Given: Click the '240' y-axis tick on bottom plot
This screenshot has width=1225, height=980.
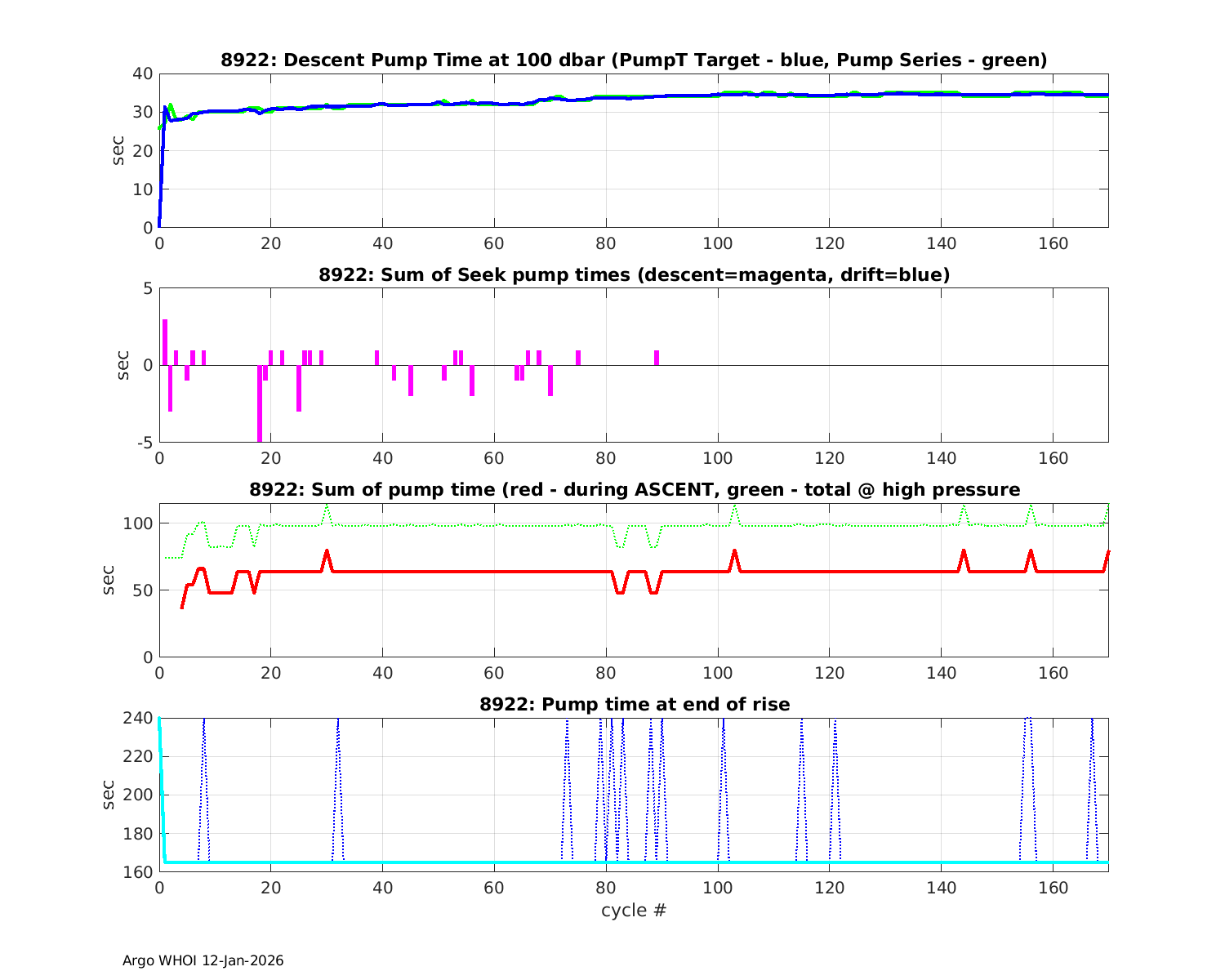Looking at the screenshot, I should (137, 718).
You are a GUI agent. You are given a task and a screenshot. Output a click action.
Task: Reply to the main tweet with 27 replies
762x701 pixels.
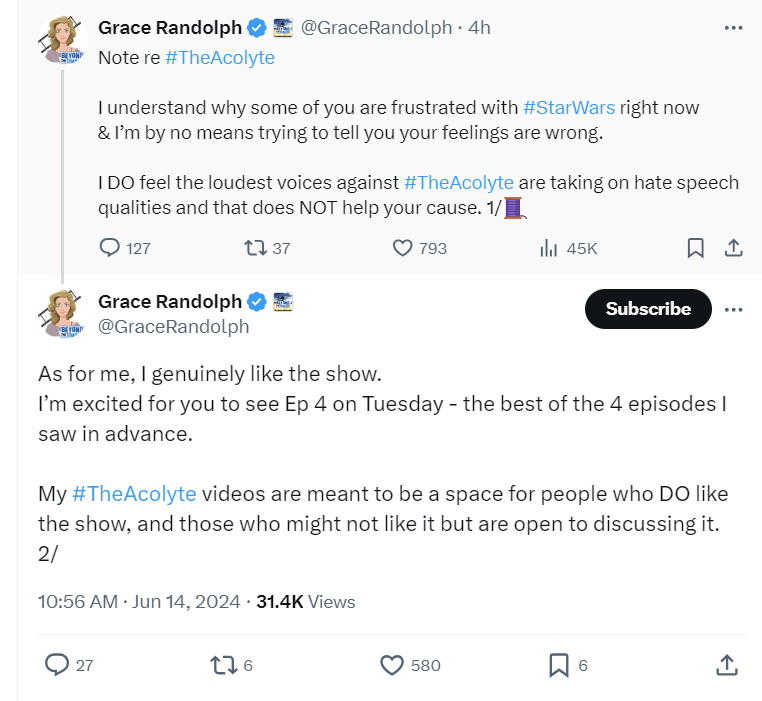(x=58, y=664)
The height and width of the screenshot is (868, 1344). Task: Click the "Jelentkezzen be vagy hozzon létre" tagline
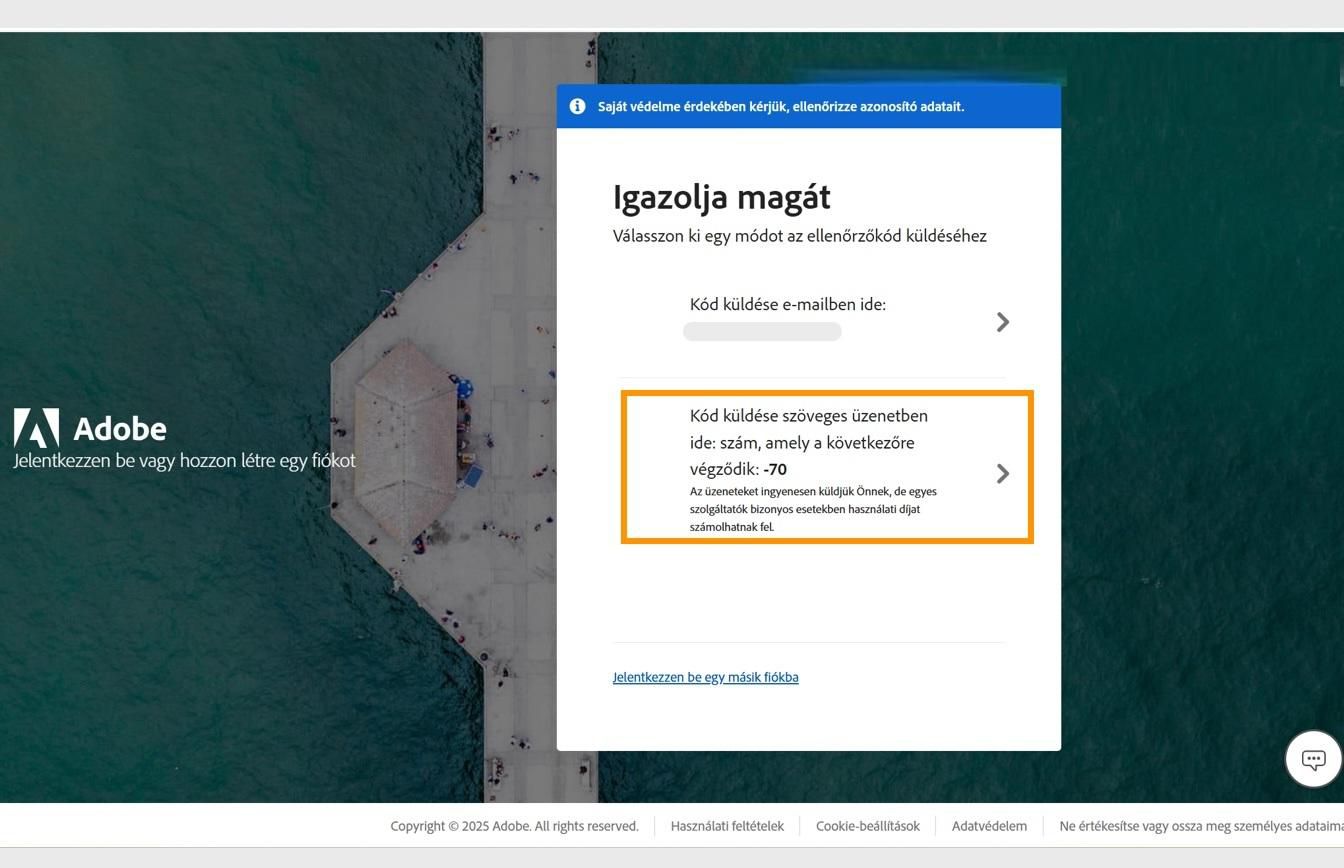pyautogui.click(x=184, y=460)
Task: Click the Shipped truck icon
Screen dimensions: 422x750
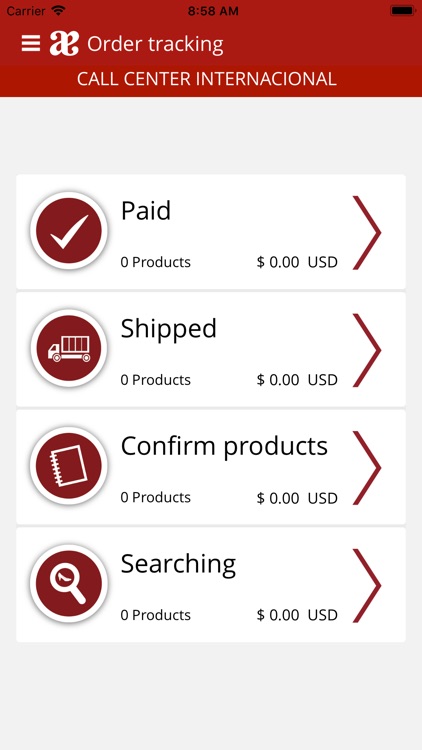Action: 69,348
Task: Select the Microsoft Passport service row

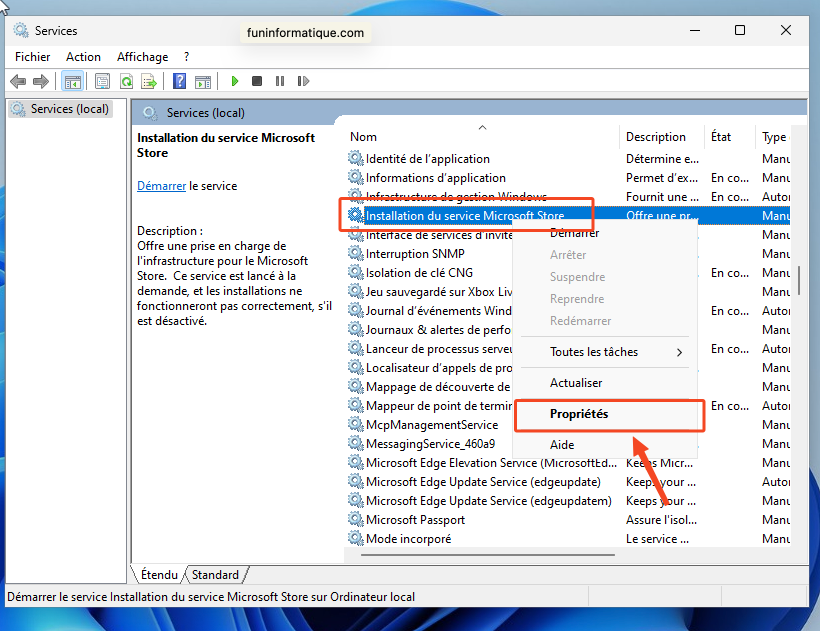Action: (x=415, y=520)
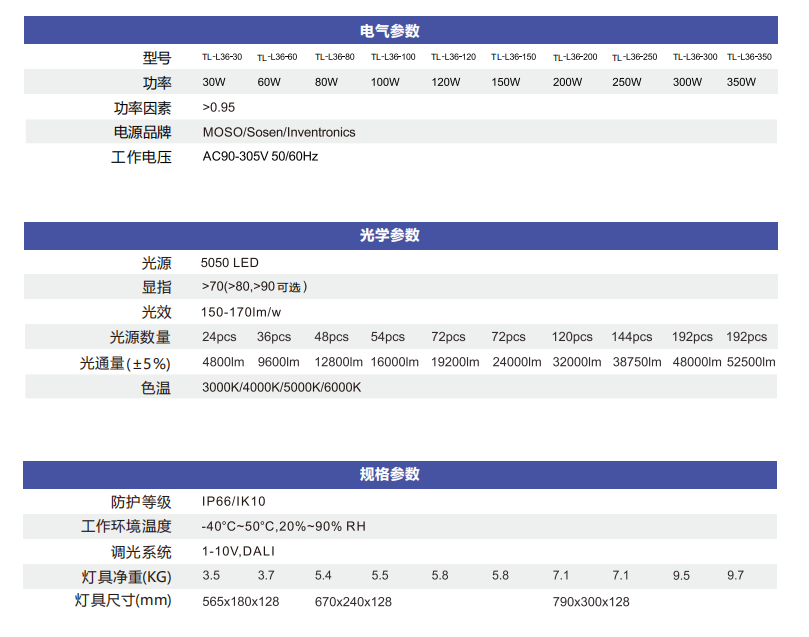Click the >0.95 power factor value
809x637 pixels.
pos(218,107)
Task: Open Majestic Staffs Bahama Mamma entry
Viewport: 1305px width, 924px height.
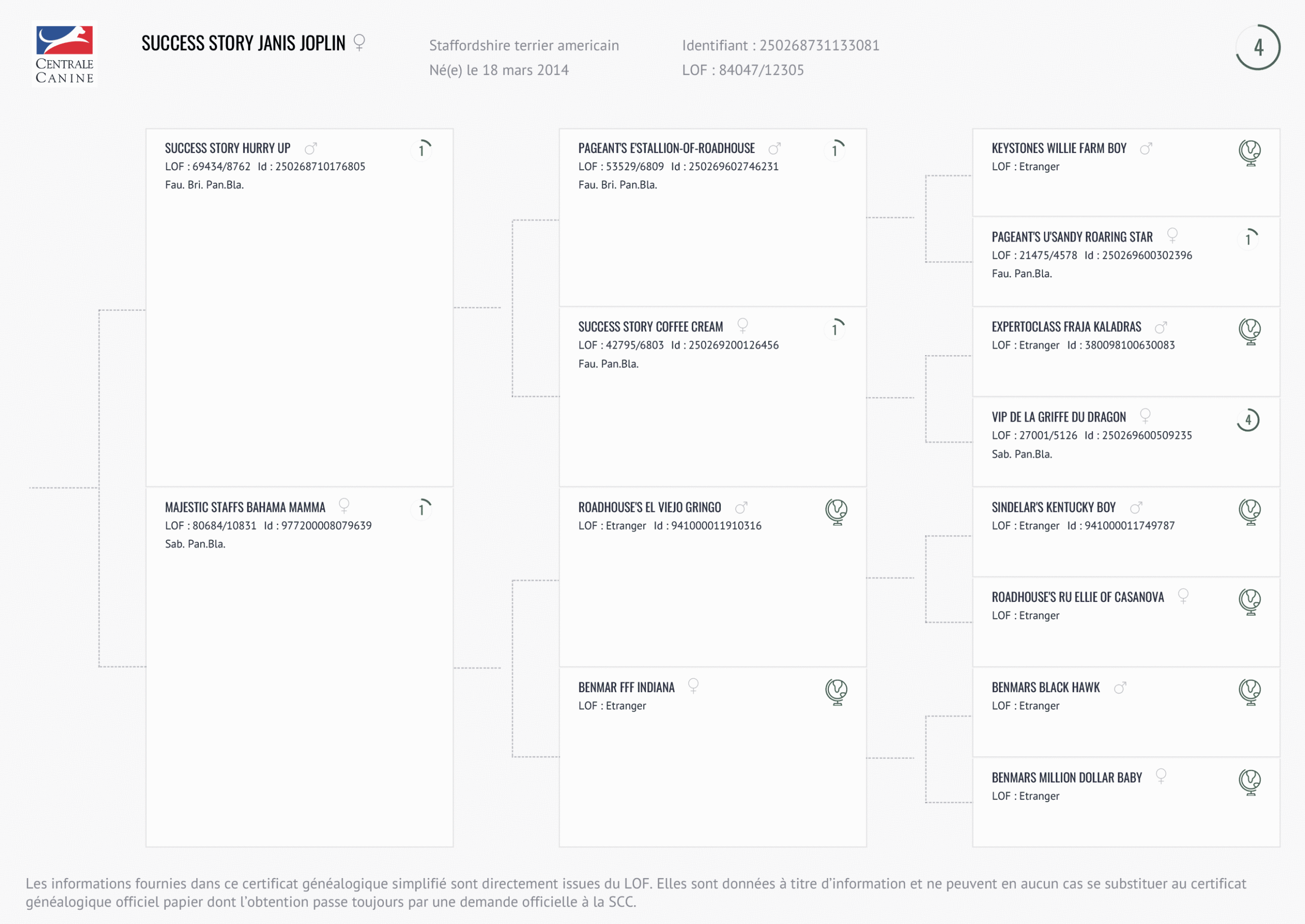Action: tap(245, 508)
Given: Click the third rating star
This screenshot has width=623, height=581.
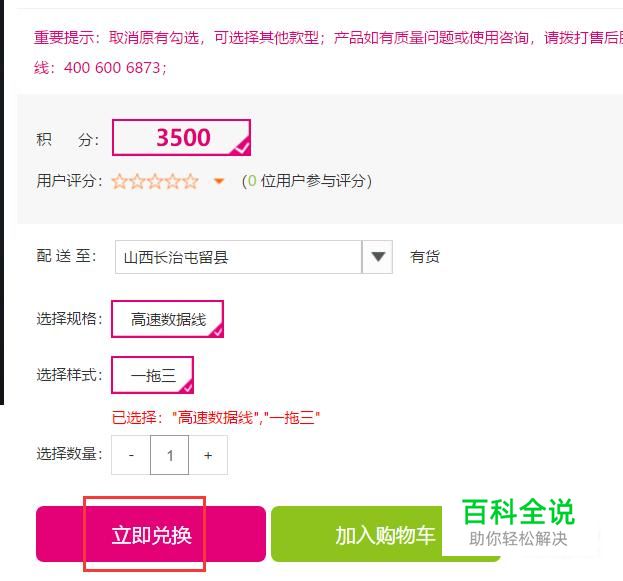Looking at the screenshot, I should point(155,182).
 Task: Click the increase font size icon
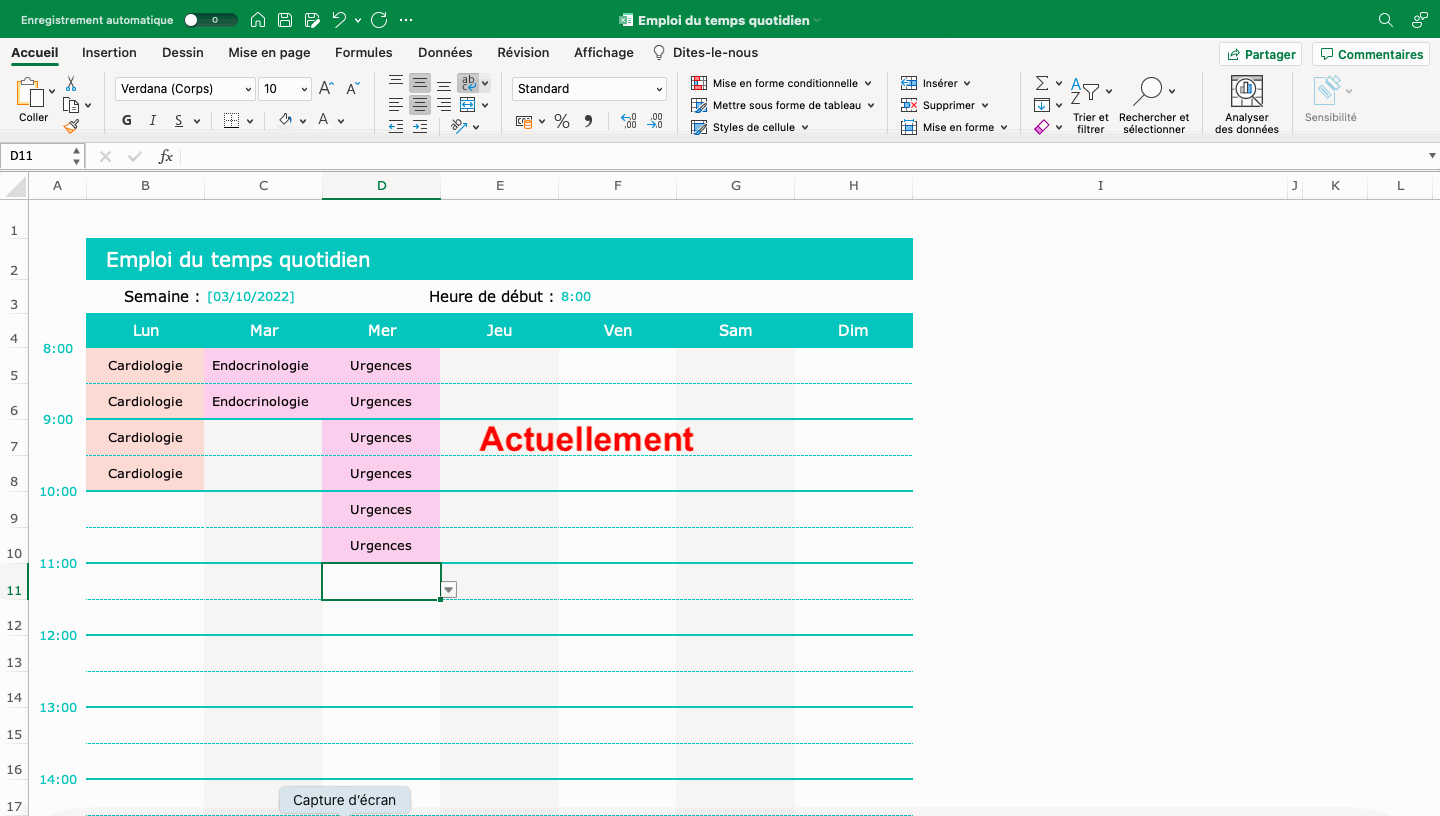coord(325,89)
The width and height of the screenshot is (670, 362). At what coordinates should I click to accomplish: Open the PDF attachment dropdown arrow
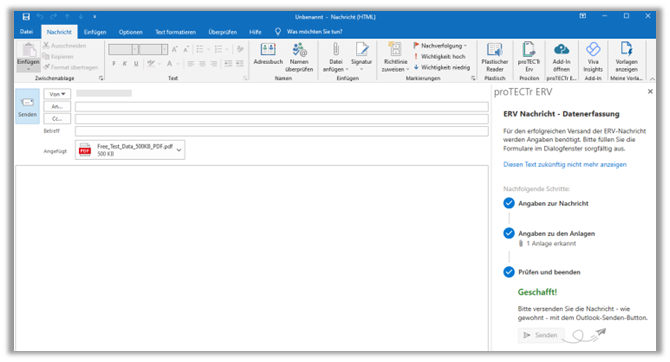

### Your instructions
Return the whole listing word for word, minus its pictures.

### Answer area
Given: Click the '240' y-axis tick on bottom plot
This screenshot has width=1225, height=980.
Looking at the screenshot, I should (137, 718).
You are a GUI agent. You are given a task and a screenshot. Output a click action.
Task: Reply to the main tweet with 27 replies
762x701 pixels.
(x=58, y=664)
The height and width of the screenshot is (868, 1344). Task: Click the "Jelentkezzen be vagy hozzon létre" tagline
pyautogui.click(x=184, y=460)
Task: Click the Shipped truck icon
Screen dimensions: 422x750
Action: 69,348
Task: Select the Microsoft Passport service row

Action: (x=415, y=520)
Click the >0.95 power factor value
809x637 pixels.
pos(218,107)
Task: Open Majestic Staffs Bahama Mamma entry
Viewport: 1305px width, 924px height.
Action: tap(245, 508)
Given: Click the third rating star
This screenshot has width=623, height=581.
Looking at the screenshot, I should point(155,182).
 Task: Click the increase font size icon
coord(325,89)
The width and height of the screenshot is (670, 362). At what coordinates should I click to accomplish: Open the PDF attachment dropdown arrow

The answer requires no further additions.